# Communities > Antique Arms & Armour Community > Chinese, South-East Asia (CSEA) >  Reproduction project of a bronze Han dao

## Jeroen Zuiderwijk

Since early this year I've started preparing to reproduce the ancestor of all daos and katanas: an early Han dynasty bronze dao. Information on these swords is hard to come by, but I feel I've got sufficient information to at least make a decent reproduction. Below you can see an original, on which my reproduction will be based:



Some general information regarding these swords:
Before the Han period, only double edged swords were in use in China. In the Spring and Autumn and Warring States periods, these were generally quite short, ranging in size between 40-60cm incl. hilt. At the end of the Warring States period, and particularly in the Qin Dynasty, they drastically grew in length to 80+ cm. Although iron has occasionally been used in swords since the Spring and Autumn period, bronze dominated by far. The bronze used in China was quite different from other bronze age cultures, due to the much higher tin contents. In Chinese swords, 17-21% tin is generally used, whereas other cultures prefered an average of 10-12%. The result of this is that Chinese bronze is much harder in cast condition, and also much more brittle. Although other cultures workhardened the edges to give a better edge, Chinese bronze allows a much sharper edge (easily sharp enough to shave with). The downside is that rather then bending, Chinese bronze breaks instantly if overstressed, though it gives quite a bit of flex to the swords if long and thin enough.
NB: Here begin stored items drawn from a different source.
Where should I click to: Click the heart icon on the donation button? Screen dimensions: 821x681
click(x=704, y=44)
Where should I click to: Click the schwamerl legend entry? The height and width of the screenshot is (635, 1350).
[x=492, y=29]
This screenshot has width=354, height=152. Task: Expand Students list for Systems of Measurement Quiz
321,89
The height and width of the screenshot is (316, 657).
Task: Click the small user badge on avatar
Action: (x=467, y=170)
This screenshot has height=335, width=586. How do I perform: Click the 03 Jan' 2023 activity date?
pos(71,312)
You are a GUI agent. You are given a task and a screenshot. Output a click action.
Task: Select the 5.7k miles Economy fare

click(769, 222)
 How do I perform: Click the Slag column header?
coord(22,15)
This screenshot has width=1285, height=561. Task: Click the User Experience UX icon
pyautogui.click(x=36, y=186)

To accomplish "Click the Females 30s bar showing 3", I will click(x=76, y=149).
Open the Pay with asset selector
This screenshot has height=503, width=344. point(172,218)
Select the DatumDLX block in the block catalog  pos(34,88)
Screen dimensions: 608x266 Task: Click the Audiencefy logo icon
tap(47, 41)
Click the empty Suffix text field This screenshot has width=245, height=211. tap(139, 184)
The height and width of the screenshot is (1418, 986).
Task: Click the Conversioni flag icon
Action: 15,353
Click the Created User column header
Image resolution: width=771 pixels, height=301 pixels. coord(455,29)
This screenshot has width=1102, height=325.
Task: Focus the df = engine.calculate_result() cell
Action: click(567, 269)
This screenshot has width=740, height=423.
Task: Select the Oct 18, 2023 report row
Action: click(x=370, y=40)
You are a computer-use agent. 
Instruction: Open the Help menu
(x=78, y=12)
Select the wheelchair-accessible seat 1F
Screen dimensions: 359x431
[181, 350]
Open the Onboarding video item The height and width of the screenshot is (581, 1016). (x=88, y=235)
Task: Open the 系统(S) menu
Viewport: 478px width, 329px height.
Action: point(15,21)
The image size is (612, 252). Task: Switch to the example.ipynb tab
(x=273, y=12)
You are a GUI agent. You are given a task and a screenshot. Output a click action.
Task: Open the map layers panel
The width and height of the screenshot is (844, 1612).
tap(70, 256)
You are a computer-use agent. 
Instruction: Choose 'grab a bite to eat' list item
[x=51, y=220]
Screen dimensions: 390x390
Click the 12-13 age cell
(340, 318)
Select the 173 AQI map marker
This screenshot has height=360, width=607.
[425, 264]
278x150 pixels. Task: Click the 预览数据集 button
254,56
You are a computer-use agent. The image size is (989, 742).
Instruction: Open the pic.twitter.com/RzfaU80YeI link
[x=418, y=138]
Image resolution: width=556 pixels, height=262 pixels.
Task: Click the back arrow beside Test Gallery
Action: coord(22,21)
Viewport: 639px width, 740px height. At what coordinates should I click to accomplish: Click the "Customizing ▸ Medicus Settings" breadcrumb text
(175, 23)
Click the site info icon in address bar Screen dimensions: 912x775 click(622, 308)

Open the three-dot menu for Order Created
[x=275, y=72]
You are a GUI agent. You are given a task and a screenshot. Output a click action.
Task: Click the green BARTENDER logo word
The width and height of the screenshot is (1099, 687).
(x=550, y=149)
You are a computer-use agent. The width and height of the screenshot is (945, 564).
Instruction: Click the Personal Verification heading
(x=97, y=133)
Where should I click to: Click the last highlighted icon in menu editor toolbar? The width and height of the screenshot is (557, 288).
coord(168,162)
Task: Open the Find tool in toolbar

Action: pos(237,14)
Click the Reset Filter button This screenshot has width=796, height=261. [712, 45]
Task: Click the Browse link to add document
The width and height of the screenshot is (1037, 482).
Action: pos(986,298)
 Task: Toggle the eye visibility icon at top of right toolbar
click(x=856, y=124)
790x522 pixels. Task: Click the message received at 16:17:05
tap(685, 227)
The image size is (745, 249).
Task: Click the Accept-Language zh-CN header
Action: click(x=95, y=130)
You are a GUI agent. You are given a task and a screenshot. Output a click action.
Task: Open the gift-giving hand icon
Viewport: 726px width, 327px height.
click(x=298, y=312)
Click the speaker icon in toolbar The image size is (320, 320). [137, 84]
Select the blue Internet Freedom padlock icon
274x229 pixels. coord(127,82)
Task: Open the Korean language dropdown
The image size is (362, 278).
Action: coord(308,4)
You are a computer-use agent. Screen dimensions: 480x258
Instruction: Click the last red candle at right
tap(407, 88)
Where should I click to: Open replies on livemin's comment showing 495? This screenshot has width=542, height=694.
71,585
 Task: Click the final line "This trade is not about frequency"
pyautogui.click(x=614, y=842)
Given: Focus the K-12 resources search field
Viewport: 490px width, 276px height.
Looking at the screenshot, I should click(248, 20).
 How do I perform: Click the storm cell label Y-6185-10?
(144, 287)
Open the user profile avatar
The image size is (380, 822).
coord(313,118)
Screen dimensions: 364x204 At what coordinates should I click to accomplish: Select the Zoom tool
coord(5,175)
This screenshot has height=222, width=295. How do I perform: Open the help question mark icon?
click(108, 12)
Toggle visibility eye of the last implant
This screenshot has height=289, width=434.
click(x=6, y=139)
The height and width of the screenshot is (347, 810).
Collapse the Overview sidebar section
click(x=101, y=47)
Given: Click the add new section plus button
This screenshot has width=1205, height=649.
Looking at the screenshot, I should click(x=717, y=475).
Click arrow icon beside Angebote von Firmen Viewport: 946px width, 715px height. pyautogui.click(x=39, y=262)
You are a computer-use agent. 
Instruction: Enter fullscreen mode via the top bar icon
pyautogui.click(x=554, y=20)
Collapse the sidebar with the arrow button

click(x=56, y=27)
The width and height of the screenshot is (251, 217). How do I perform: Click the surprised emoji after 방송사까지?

With the start of the Han Dynasty, single edged swords came in use alongside the double edged jians. The earliest ones were made in bronze, and copy much of the earlier jians. The double fullers remind of the octagonal cross-sections of the earlier bronze jians:



Although earlier bronze daos exist, these were just short knives. The Han daos are full length swords, at 90cm. Unique for these daos are the ring shaped pommels, as well as the introduction of the habaki. Bronze daos seem to have been replaced quickly be steel ones, as they are very rare (I only know of 4 examples so far). The sudden phase out of bronze is quite interesting, considering iron had been around for centuries before. It may be possible that at that point hardening became well understood, and they were able to make swords with hard edges, but without the brittleness of the bronze, making bronze suddenly obsolete. Interesting though is that China was the last bronze age culture (aside from the Incas) to produce bronze swords and other tools. Bronze daos did not disappear completely though. A much thinner, and shorter (roughly 70cm, some shorter) single fullered variant was produced in fairly large numbers. These however were probably not functional, both due to the thin, weak blades, and that they weren't sharpened AFAIK. 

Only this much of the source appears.